At the beginning of The Theory of Everything, Eddie Redmayne as Stephen Hawking describes the study of cosmology as “a kind of religion for intelligent atheists”. Hollywood star-watching could be seen as “religion for dumb atheists”.
Nevertheless, here I go again.
There’s a huge buzz around Eddie Redmayne for the film – on Friday William Hill shortened the odds on him winning the Golden Globe from 10/11 to 1/3 – and it’s richly deserved. At the start he is boyishly charming and rogueishly handsome, deploying a killer smile under thick glasses and a tousled fringe. That clichéd coup de foudre when his eyes first meet those of his future wife across a crowded room actually convinces.
His gradual transformation into the wheelchair-bound genius stricken with progressively degenerating motor neurone disease we now know as Stephen Hawking is astonishing. If Daniel Day-Lewis could win an Oscar for My Left Foot, it’s possible to hope that Redmayne could win for this.

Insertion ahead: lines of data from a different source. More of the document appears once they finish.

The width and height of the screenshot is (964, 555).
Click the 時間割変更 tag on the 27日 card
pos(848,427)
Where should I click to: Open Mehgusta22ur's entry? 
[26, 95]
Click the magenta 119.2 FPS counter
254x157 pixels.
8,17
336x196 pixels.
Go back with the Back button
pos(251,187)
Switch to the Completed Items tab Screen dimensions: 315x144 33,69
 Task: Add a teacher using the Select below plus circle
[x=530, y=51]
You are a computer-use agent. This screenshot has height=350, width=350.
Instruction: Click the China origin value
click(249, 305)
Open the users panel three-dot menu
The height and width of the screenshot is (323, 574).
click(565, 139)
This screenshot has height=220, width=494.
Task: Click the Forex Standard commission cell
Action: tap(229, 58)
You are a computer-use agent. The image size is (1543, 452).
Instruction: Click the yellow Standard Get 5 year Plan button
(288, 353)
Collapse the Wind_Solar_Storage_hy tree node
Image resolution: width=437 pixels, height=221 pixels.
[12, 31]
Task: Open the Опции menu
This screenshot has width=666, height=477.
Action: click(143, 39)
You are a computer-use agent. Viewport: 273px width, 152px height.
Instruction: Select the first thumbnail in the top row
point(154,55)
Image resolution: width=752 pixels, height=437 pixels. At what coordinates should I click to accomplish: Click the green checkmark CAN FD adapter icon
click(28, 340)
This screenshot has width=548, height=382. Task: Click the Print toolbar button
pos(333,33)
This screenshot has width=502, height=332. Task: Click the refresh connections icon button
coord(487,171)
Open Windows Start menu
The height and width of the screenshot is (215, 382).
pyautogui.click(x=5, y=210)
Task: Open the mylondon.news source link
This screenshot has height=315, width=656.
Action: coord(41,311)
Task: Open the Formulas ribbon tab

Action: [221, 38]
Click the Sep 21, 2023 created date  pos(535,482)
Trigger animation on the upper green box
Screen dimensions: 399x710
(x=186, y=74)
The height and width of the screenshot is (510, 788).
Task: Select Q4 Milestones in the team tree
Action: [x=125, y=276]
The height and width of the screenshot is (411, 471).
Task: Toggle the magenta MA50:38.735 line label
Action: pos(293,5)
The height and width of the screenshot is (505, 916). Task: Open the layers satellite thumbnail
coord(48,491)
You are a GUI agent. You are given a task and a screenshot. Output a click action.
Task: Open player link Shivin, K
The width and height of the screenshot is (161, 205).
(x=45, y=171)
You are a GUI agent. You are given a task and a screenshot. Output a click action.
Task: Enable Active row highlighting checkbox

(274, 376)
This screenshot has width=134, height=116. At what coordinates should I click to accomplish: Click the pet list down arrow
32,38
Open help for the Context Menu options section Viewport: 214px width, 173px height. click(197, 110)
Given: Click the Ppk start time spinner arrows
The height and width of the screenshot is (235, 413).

And not just one star is born here, but two – it’s a binary system, to use Hawking terminology. Felicity Jones has a more difficult role to shine in, as The Dutiful Wife; but she displays a rare combination of vulnerability and strength as she is torn between her own desires and her need to stand by her man. It’s her film every bit as much as his.
Last year was a good one for British film, starting off with 12 Years A Slave. In a smaller way, this is about as good a start to 2015 as one could wish for.